The printer is dead. Nobody buys one, nobody needs one ― except when you do

Unsurprisingly, demand for home and office printers and copiers has been waning for some time; every year for at least a decade or more, at least one consumer market analyst declares the market for printers dead or dying. The trend line in sales slopes reliably downward.

And yet, people still ― on occasion, every now and then ― need to print, making the “printer person” a very important node, both in home and office printing. Even in an increasingly paperless world, a simple maxim is still true: he who holds the printer, holds the power.

“It comes for all of us eventually ― the need to print, and print now,” writes the Wall Street Journal’s Rachel Feintzeig. “How much of our lives have we given to the mad dash of trying to find a working printer? Why invest in a hulking piece of hardware when you’re living in a nearly paperless world? Until you realize that that return label, or your kid’s homework assignment, isn’t going to print itself.”

Some still see opportunity in the printer business. In a recent interview, Steve Bandrowczak, the CEO of Xerox ― a company you might imagine to be panicked by the trends in printer sales ― said he still believes an entire business model can be built off it.

“If you think about printing as just printing a piece of paper,” he proposed, “I think about it differently. I think about the data that’s on that paper and being scanned each and every day in the devices. How do I start to bring insight and value to both documents and things that are scanned? Xerox has a great brand, but it’s synonymous with print, right? I have to get the industry to understand that we are more than just print.”
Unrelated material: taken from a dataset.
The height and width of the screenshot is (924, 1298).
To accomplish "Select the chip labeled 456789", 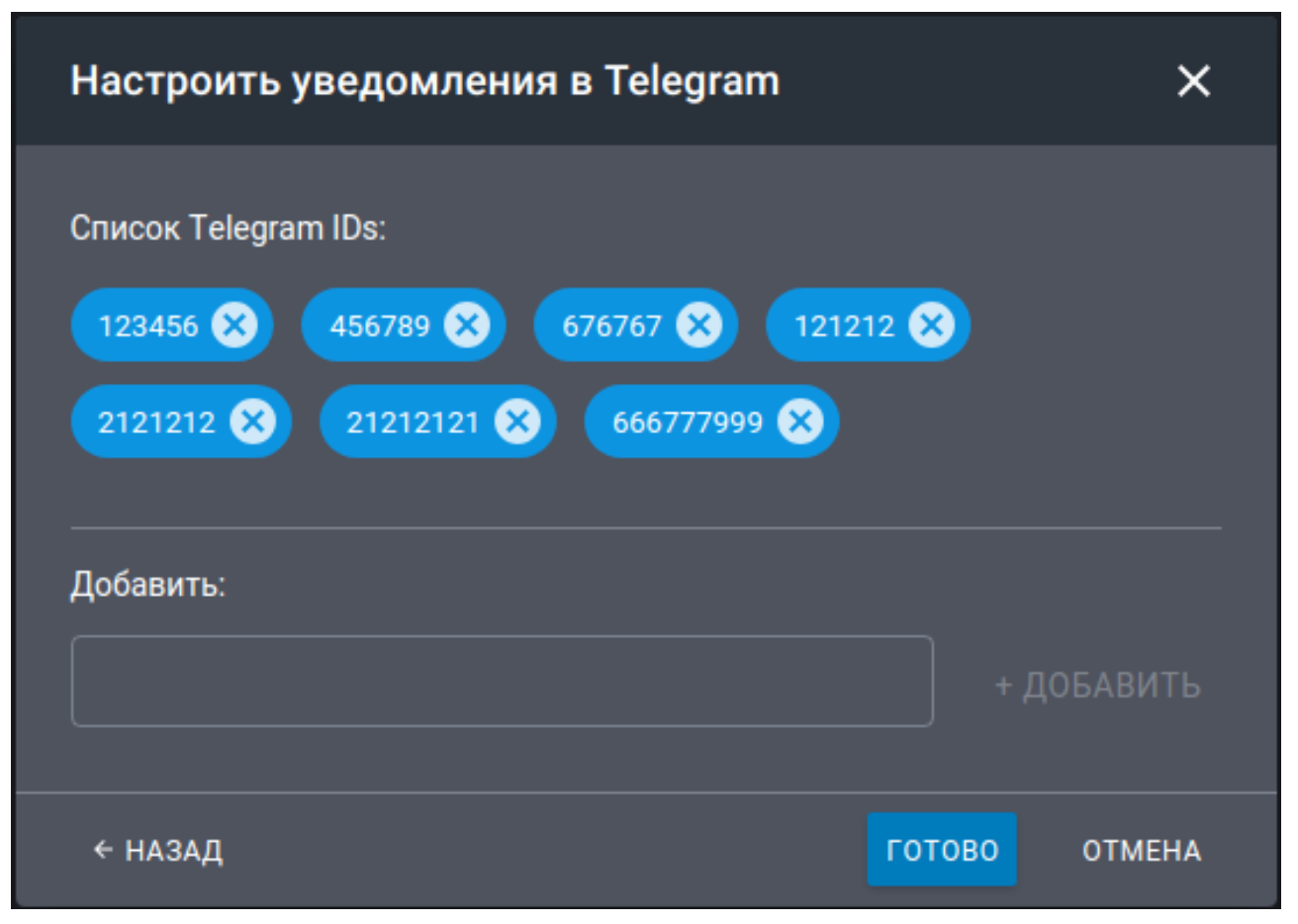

In other words, printing is a data business, and data is value, and to Xerox being the biggest printer guy in the room looks like a good place to be.

But back down on the consumer level, it has made those who do have home printers all that much more in demand. And some of them are getting sick of being the go-to printer person.

“Attention printer freeloaders: your mooching days are over,” declared PCWorld’s editor Gordon Ung. “No more Phish concert tickets, no more Braniff boarding passes and no more passport applications will be printed for you at 10 p.m. on a Sunday. Maybe after you’ve racked up enough printing costs at FedEx, you’ll realize that, yes, you need a printer too. Until then, your printer-freeloading privileges are cut off.”